For the gourmet cook that lives in many of us, here’s how to cook a perfect Roast Prime Rib of Beef!!


1 5.75 pound prime rib roast of beef (2 bones)
There are no measurements here. Just generous amounts of the following:
Butter at room temperature
*Herbs de Provence
Fresh cracked pepper
Kosher salt – a generous amount

Chef Ron Lock’s Spicy Horseradish Sauce (optional)

*Herbs de Provence
2 tablespoons dried savory
2 tablespoons dried rosemary
2 tablespoons dried thyme
2 tablespoons dried oregano
2 tablespoons dried basil
2 tablespoons dried marjoram
2 tablespoons dried fennel seed
2 tablespoons dried lavander flowers (optional)
2 tablespoons dried parsley or Italian parsley (optional)
1 teaspoon bay powder (optional)

Combine in a small bowl and store in an airtight container.

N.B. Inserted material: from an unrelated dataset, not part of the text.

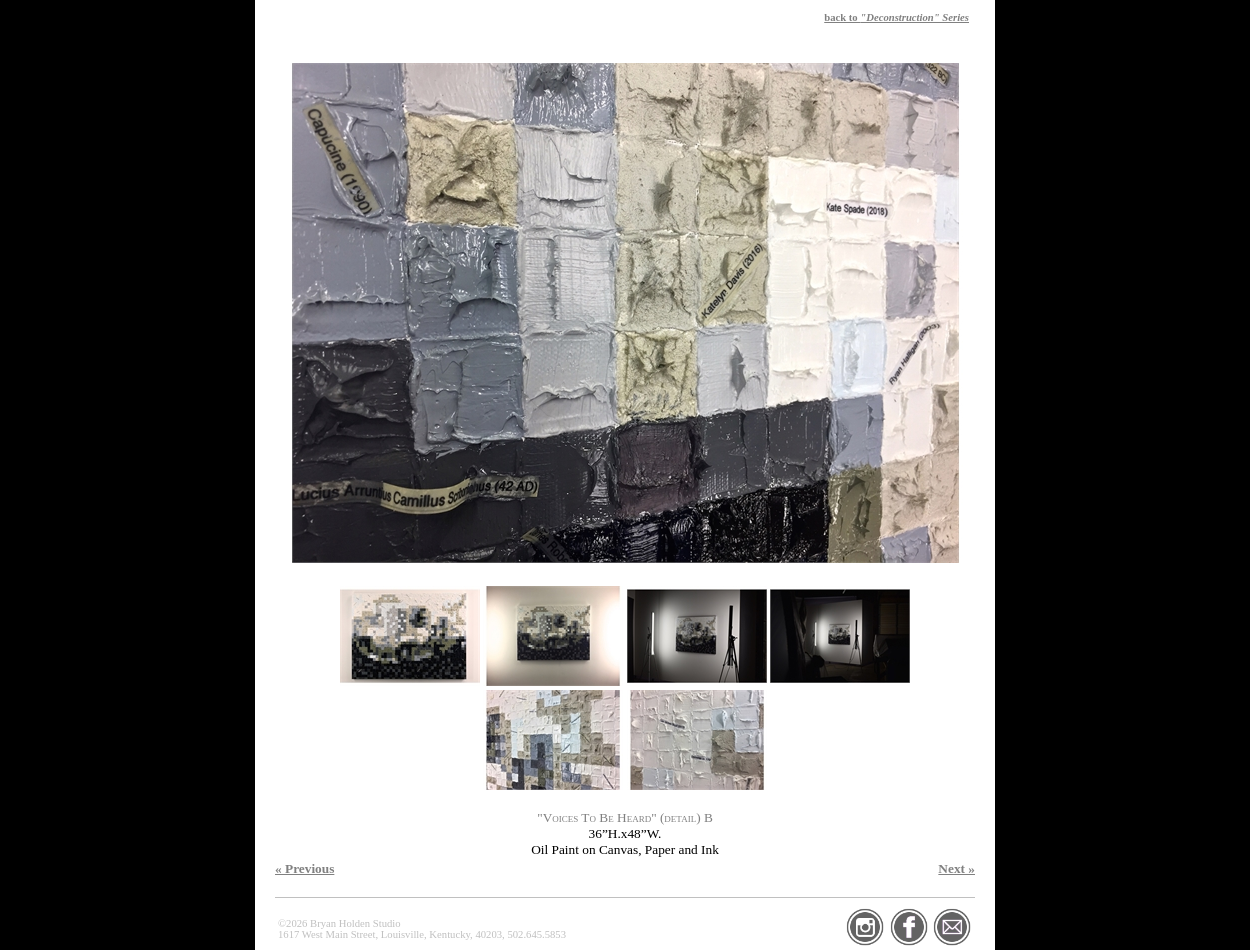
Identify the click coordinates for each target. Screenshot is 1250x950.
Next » (956, 868)
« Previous (304, 868)
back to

Preheat oven to 500° F (this MUST be an accurate temp)
Put roast, rib side down in roasting pan
Mix the pepper and herbs in the butter until well combined.
Spread the butter mixture over the entire surface of the prime rib. The more the better.
Put the kosher salt over the entire surface of the butter. Be very GENEROUS. Use more than you think you should here. Most of the salt will run off and very little will remain on the meat. I can’t stress the “generous” enough.
Put the roast in the 500 degree oven for 30 minutes as outlined in step 1. The time will be according to the size of your roast. After the 30 minutes, simply turn the oven off and walk away from it for 2 hours. Yup, just walk away. Do NOT open the door, fiddle with it or anything else. Pretend the roast does not exist.
After 2 hours, remove the roast and LET SIT at least 15 min to allow it to rest before carving!
Slice and serve. You can remove the rib bones for easier slicing and it also makes it easier to get 4 generous servings from the roast. Save the bones! Serve with au jus or Chef Ron Lock’s Spicy Horseradish Sauce etc. Whatever you like. You will surely love this method. You will get a succulent, moist roast between rare and medium rare. Perfect!